ASSIGNED TASK:
All lines from the opening of the data to the line containing "has height=276, width=528." must be returned unchanged, and only those lines.

Source data:
[Start of Attachment]

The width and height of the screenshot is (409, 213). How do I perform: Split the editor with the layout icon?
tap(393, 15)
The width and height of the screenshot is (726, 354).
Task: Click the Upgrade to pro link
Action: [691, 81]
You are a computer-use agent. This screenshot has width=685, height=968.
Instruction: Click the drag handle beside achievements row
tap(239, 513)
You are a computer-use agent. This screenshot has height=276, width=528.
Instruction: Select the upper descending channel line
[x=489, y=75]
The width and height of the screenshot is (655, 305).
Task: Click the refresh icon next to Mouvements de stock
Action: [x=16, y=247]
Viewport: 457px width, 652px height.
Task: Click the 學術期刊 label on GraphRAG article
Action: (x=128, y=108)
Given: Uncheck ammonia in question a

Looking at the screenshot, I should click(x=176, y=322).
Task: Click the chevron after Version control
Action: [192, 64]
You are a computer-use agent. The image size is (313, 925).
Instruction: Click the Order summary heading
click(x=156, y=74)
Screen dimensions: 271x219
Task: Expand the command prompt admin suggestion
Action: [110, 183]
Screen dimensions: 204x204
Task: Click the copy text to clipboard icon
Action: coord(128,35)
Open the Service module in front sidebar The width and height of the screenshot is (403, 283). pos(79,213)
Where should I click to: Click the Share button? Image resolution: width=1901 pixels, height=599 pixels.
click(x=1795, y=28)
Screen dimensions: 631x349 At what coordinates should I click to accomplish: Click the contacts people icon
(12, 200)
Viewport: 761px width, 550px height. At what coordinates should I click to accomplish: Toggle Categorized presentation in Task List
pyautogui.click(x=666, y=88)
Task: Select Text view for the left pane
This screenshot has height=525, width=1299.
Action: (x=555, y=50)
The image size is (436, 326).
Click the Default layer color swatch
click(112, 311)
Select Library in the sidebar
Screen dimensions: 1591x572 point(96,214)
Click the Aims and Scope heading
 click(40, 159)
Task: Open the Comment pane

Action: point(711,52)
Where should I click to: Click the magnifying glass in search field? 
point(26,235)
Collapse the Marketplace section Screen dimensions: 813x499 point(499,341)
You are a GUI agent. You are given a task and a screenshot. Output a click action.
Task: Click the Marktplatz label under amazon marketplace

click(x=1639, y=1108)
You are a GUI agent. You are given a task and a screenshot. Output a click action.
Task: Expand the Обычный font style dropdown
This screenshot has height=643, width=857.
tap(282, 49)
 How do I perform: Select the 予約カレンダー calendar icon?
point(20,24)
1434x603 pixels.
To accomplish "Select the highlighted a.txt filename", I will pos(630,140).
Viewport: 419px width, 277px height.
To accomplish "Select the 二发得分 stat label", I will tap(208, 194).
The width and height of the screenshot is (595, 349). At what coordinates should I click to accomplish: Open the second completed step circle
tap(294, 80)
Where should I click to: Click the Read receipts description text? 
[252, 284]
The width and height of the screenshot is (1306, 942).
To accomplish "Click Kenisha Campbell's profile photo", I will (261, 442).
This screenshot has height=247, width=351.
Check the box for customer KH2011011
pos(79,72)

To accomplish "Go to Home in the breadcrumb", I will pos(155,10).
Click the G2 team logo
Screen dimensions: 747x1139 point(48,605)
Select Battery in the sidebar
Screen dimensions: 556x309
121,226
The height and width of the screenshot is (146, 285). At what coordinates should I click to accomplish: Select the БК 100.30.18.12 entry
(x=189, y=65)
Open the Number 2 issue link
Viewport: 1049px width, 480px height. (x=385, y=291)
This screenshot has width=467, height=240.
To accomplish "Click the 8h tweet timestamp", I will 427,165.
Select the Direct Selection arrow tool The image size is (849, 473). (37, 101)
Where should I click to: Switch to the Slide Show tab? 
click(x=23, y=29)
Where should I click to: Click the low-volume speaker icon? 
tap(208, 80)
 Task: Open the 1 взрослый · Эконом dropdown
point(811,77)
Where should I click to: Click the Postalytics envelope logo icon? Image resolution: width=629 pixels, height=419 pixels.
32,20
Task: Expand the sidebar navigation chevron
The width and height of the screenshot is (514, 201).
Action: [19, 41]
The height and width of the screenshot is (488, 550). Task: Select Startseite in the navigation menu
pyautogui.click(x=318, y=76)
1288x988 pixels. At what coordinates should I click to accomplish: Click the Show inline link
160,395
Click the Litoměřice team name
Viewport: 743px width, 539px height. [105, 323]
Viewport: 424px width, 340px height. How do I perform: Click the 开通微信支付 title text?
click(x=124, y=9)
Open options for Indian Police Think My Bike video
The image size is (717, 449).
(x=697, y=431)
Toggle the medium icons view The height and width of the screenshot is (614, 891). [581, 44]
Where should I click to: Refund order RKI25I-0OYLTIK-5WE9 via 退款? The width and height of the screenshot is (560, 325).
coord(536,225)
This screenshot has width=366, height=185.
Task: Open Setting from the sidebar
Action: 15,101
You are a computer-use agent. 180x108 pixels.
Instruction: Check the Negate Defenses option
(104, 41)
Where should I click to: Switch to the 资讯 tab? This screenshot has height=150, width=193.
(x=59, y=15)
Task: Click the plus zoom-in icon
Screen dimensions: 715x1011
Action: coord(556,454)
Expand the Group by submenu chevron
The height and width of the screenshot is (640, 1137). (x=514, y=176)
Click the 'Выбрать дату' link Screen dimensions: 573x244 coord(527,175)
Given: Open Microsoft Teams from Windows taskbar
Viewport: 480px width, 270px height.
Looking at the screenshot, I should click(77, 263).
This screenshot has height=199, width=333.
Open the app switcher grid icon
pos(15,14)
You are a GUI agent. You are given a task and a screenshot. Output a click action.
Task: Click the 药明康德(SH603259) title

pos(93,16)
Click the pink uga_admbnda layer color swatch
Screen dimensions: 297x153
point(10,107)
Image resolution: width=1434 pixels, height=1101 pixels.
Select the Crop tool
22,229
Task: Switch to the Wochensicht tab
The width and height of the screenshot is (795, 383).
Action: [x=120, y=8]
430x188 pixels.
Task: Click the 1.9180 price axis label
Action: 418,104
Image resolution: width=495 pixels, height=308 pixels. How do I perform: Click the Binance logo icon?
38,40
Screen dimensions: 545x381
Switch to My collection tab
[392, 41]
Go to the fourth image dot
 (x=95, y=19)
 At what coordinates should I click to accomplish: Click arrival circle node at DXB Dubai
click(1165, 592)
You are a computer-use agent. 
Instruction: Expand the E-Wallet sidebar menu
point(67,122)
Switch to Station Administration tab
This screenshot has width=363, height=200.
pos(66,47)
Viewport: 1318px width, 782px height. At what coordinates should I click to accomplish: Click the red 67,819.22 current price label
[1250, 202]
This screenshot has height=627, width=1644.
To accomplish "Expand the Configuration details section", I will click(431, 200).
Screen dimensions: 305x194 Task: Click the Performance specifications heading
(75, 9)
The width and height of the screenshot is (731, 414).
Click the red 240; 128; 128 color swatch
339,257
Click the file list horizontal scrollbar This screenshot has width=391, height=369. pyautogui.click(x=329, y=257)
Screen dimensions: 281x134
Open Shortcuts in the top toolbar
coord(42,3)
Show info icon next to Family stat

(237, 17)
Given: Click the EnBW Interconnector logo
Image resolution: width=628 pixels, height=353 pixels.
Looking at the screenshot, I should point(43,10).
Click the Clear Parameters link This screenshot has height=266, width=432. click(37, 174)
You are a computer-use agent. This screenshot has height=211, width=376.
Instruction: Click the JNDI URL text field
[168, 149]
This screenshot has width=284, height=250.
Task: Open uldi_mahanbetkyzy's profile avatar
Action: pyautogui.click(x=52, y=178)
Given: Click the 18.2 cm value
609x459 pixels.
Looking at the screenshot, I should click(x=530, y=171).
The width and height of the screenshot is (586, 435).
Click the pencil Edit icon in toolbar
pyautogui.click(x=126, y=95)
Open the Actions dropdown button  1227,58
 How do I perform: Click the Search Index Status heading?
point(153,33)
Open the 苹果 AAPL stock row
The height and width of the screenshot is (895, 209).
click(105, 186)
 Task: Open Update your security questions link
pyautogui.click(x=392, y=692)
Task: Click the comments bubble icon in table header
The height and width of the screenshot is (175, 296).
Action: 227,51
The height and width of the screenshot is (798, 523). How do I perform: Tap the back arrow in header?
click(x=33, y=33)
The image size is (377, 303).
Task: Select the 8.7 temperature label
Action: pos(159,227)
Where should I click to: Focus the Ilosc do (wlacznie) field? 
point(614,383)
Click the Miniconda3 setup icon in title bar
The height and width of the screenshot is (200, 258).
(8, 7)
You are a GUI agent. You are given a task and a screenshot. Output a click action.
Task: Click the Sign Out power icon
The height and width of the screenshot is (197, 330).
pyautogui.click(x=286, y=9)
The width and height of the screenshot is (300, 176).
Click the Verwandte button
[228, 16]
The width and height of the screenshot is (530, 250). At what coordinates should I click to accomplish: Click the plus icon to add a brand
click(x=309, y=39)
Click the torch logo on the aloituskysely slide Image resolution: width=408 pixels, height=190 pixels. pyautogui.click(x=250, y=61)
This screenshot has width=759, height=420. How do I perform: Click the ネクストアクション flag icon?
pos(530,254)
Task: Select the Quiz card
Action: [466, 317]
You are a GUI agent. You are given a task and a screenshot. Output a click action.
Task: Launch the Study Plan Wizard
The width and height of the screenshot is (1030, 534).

[End of Attachment]

TASK ANSWER:
The width and height of the screenshot is (409, 213). How do I perform: Split the editor with the layout icon?
tap(393, 15)
The width and height of the screenshot is (726, 354).
Task: Click the Upgrade to pro link
Action: [691, 81]
You are a computer-use agent. This screenshot has width=685, height=968.
Instruction: Click the drag handle beside achievements row
tap(239, 513)
You are a computer-use agent. This screenshot has height=276, width=528.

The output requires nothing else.